**Problem to work on:**
Copy out the material below, putting "Window size" wherever "Viewport" appears and changing nothing else.

[BEGIN Provided data]

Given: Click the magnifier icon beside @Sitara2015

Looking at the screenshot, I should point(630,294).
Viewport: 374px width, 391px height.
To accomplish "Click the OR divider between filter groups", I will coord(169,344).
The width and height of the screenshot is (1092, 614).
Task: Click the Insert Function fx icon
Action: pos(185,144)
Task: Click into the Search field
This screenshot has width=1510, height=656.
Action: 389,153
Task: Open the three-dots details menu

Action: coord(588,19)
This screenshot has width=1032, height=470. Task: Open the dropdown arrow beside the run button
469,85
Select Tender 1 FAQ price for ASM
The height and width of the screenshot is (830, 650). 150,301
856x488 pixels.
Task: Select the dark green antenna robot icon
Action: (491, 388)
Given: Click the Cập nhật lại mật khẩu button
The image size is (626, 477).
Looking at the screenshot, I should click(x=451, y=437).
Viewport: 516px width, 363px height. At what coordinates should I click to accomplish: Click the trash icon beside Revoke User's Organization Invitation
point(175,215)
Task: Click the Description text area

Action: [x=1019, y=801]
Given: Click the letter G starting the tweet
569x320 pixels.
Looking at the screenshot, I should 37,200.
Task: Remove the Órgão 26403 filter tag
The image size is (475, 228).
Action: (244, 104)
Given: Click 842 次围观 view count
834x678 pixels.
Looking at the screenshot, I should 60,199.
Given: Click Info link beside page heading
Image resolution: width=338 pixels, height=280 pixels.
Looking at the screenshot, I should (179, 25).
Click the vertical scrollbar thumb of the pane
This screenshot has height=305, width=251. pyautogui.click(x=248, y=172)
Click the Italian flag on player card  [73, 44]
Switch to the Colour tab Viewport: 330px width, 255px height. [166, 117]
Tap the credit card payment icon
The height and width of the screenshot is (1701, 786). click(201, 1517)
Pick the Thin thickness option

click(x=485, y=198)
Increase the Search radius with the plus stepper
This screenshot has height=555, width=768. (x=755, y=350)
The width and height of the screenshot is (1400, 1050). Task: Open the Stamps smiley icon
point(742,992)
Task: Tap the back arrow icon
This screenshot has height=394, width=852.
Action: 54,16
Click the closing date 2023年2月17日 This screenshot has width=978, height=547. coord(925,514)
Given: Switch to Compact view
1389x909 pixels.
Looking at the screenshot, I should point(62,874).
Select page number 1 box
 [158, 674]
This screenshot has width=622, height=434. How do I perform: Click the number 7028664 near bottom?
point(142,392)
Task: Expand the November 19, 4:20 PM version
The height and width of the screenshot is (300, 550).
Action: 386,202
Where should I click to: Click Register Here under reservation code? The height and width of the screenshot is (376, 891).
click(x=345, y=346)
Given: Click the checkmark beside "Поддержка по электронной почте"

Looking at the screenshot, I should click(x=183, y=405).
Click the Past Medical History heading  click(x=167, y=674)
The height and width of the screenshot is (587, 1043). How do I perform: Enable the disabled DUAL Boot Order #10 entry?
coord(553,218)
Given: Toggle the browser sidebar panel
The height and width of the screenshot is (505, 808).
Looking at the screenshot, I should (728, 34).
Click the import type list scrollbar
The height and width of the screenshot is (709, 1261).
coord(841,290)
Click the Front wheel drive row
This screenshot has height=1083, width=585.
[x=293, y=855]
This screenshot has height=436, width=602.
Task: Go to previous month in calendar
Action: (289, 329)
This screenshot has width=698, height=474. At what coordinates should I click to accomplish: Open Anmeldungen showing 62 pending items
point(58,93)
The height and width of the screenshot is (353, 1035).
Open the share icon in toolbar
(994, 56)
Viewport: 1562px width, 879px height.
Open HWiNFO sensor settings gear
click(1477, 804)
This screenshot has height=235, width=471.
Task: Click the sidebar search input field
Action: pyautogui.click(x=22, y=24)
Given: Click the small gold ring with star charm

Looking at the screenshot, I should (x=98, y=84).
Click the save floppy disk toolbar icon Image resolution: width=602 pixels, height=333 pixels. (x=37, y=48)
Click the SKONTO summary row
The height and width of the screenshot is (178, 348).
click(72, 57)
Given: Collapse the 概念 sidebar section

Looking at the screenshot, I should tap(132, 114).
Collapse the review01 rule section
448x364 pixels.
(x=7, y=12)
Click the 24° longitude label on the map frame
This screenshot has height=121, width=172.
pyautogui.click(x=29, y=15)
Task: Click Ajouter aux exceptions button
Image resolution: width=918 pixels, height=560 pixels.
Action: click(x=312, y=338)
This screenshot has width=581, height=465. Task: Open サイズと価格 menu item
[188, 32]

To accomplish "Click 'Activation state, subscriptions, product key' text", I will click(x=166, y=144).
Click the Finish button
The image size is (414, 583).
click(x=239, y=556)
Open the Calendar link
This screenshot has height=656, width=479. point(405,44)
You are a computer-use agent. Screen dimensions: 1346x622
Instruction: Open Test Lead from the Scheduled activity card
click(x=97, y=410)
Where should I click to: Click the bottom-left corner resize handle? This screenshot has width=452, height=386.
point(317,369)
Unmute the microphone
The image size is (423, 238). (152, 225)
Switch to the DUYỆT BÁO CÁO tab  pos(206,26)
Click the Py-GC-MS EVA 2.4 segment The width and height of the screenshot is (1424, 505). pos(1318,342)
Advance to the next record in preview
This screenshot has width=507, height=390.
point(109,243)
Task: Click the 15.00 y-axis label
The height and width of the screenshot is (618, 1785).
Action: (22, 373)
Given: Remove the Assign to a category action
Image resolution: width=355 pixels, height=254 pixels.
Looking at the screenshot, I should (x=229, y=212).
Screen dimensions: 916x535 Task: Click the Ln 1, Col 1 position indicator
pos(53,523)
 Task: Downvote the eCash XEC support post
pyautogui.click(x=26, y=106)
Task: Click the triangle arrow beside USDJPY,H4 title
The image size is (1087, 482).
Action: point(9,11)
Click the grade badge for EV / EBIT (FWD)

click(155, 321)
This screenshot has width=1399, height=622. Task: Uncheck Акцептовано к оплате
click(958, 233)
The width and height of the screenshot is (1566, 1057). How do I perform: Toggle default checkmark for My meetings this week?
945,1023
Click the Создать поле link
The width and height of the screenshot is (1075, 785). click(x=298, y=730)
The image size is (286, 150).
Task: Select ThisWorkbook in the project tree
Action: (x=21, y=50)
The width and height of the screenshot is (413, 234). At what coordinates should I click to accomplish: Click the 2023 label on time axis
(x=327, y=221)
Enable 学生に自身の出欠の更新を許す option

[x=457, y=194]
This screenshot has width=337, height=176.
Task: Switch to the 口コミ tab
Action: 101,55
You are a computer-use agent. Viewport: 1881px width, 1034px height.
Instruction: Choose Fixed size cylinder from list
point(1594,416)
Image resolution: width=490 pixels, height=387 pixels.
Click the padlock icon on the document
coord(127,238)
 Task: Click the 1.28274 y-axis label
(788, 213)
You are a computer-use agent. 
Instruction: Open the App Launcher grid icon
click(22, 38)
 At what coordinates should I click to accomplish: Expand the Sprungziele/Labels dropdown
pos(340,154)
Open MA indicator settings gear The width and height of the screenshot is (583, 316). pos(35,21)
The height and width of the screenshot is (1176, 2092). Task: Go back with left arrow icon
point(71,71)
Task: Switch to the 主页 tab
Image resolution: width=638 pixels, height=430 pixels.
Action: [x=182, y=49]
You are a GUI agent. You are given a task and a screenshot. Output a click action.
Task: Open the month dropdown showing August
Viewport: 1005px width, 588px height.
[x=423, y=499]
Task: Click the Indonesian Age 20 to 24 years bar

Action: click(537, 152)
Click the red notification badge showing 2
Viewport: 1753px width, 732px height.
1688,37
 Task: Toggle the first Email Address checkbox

[END Provided data]

**Full response:**
Given: Click the magnifier icon beside @Sitara2015

Looking at the screenshot, I should point(630,294).
Window size: 374px width, 391px height.
To accomplish "Click the OR divider between filter groups", I will coord(169,344).
The width and height of the screenshot is (1092, 614).
Task: Click the Insert Function fx icon
Action: pos(185,144)
Task: Click into the Search field
This screenshot has width=1510, height=656.
Action: 389,153
Task: Open the three-dots details menu

Action: coord(588,19)
This screenshot has width=1032, height=470. Task: Open the dropdown arrow beside the run button
469,85
Select Tender 1 FAQ price for ASM
The height and width of the screenshot is (830, 650). 150,301
856x488 pixels.
Task: Select the dark green antenna robot icon
Action: (491, 388)
Given: Click the Cập nhật lại mật khẩu button
The image size is (626, 477).
Looking at the screenshot, I should click(x=451, y=437).
Window size: 516px width, 363px height. At what coordinates should I click to accomplish: Click the trash icon beside Revoke User's Organization Invitation
point(175,215)
Task: Click the Description text area

Action: [x=1019, y=801]
Given: Click the letter G starting the tweet
569x320 pixels.
Looking at the screenshot, I should 37,200.
Task: Remove the Órgão 26403 filter tag
The image size is (475, 228).
Action: (244, 104)
Given: Click 842 次围观 view count
834x678 pixels.
Looking at the screenshot, I should 60,199.
Given: Click Info link beside page heading
Image resolution: width=338 pixels, height=280 pixels.
Looking at the screenshot, I should (179, 25).
Click the vertical scrollbar thumb of the pane
This screenshot has height=305, width=251. pyautogui.click(x=248, y=172)
Click the Italian flag on player card  [73, 44]
Switch to the Colour tab Window size: 330px width, 255px height. [166, 117]
Tap the credit card payment icon
The height and width of the screenshot is (1701, 786). click(201, 1517)
Pick the Thin thickness option

click(x=485, y=198)
Increase the Search radius with the plus stepper
This screenshot has height=555, width=768. (x=755, y=350)
The width and height of the screenshot is (1400, 1050). Task: Open the Stamps smiley icon
point(742,992)
Task: Tap the back arrow icon
This screenshot has height=394, width=852.
Action: 54,16
Click the closing date 2023年2月17日 This screenshot has width=978, height=547. coord(925,514)
Given: Switch to Compact view
1389x909 pixels.
Looking at the screenshot, I should point(62,874).
Select page number 1 box
 [158, 674]
This screenshot has width=622, height=434. How do I perform: Click the number 7028664 near bottom?
point(142,392)
Task: Expand the November 19, 4:20 PM version
The height and width of the screenshot is (300, 550).
Action: 386,202
Where should I click to: Click Register Here under reservation code? The height and width of the screenshot is (376, 891).
click(x=345, y=346)
Given: Click the checkmark beside "Поддержка по электронной почте"

Looking at the screenshot, I should click(x=183, y=405).
Click the Past Medical History heading  click(x=167, y=674)
The height and width of the screenshot is (587, 1043). How do I perform: Enable the disabled DUAL Boot Order #10 entry?
coord(553,218)
Given: Toggle the browser sidebar panel
The height and width of the screenshot is (505, 808).
Looking at the screenshot, I should (728, 34).
Click the import type list scrollbar
The height and width of the screenshot is (709, 1261).
coord(841,290)
Click the Front wheel drive row
This screenshot has height=1083, width=585.
[x=293, y=855]
This screenshot has height=436, width=602.
Task: Go to previous month in calendar
Action: (289, 329)
This screenshot has width=698, height=474. At what coordinates should I click to accomplish: Open Anmeldungen showing 62 pending items
point(58,93)
The height and width of the screenshot is (353, 1035).
Open the share icon in toolbar
(994, 56)
Window size: 1562px width, 879px height.
Open HWiNFO sensor settings gear
click(1477, 804)
This screenshot has height=235, width=471.
Task: Click the sidebar search input field
Action: pyautogui.click(x=22, y=24)
Given: Click the small gold ring with star charm

Looking at the screenshot, I should (x=98, y=84).
Click the save floppy disk toolbar icon Image resolution: width=602 pixels, height=333 pixels. (x=37, y=48)
Click the SKONTO summary row
The height and width of the screenshot is (178, 348).
click(72, 57)
Given: Collapse the 概念 sidebar section

Looking at the screenshot, I should tap(132, 114).
Collapse the review01 rule section
448x364 pixels.
(x=7, y=12)
Click the 24° longitude label on the map frame
This screenshot has height=121, width=172.
pyautogui.click(x=29, y=15)
Task: Click Ajouter aux exceptions button
Image resolution: width=918 pixels, height=560 pixels.
Action: click(x=312, y=338)
This screenshot has width=581, height=465. Task: Open サイズと価格 menu item
[188, 32]

To accomplish "Click 'Activation state, subscriptions, product key' text", I will click(x=166, y=144).
Click the Finish button
The image size is (414, 583).
click(x=239, y=556)
Open the Calendar link
This screenshot has height=656, width=479. point(405,44)
You are a computer-use agent. Screen dimensions: 1346x622
Instruction: Open Test Lead from the Scheduled activity card
click(x=97, y=410)
Where should I click to: Click the bottom-left corner resize handle? This screenshot has width=452, height=386.
point(317,369)
Unmute the microphone
The image size is (423, 238). (152, 225)
Switch to the DUYỆT BÁO CÁO tab  pos(206,26)
Click the Py-GC-MS EVA 2.4 segment The width and height of the screenshot is (1424, 505). pos(1318,342)
Advance to the next record in preview
This screenshot has width=507, height=390.
point(109,243)
Task: Click the 15.00 y-axis label
The height and width of the screenshot is (618, 1785).
Action: (22, 373)
Given: Remove the Assign to a category action
Image resolution: width=355 pixels, height=254 pixels.
Looking at the screenshot, I should (x=229, y=212).
Screen dimensions: 916x535 Task: Click the Ln 1, Col 1 position indicator
pos(53,523)
 Task: Downvote the eCash XEC support post
pyautogui.click(x=26, y=106)
Task: Click the triangle arrow beside USDJPY,H4 title
The image size is (1087, 482).
Action: point(9,11)
Click the grade badge for EV / EBIT (FWD)

click(155, 321)
This screenshot has width=1399, height=622. Task: Uncheck Акцептовано к оплате
click(958, 233)
The width and height of the screenshot is (1566, 1057). How do I perform: Toggle default checkmark for My meetings this week?
945,1023
Click the Создать поле link
The width and height of the screenshot is (1075, 785). click(x=298, y=730)
The image size is (286, 150).
Task: Select ThisWorkbook in the project tree
Action: (x=21, y=50)
The width and height of the screenshot is (413, 234). At what coordinates should I click to accomplish: Click the 2023 label on time axis
(x=327, y=221)
Enable 学生に自身の出欠の更新を許す option

[x=457, y=194]
This screenshot has width=337, height=176.
Task: Switch to the 口コミ tab
Action: 101,55
You are a computer-use agent. Window size: 1881px width, 1034px height.
Instruction: Choose Fixed size cylinder from list
point(1594,416)
Image resolution: width=490 pixels, height=387 pixels.
Click the padlock icon on the document
coord(127,238)
 Task: Click the 1.28274 y-axis label
(788, 213)
You are a computer-use agent. 
Instruction: Open the App Launcher grid icon
click(22, 38)
 At what coordinates should I click to accomplish: Expand the Sprungziele/Labels dropdown
pos(340,154)
Open MA indicator settings gear The width and height of the screenshot is (583, 316). pos(35,21)
The height and width of the screenshot is (1176, 2092). Task: Go back with left arrow icon
point(71,71)
Task: Switch to the 主页 tab
Image resolution: width=638 pixels, height=430 pixels.
Action: [x=182, y=49]
You are a GUI agent. You are given a task and a screenshot. Output a click action.
Task: Open the month dropdown showing August
Window size: 1005px width, 588px height.
[x=423, y=499]
Task: Click the Indonesian Age 20 to 24 years bar

Action: click(537, 152)
Click the red notification badge showing 2
Window size: 1753px width, 732px height.
1688,37
 Task: Toggle the first Email Address checkbox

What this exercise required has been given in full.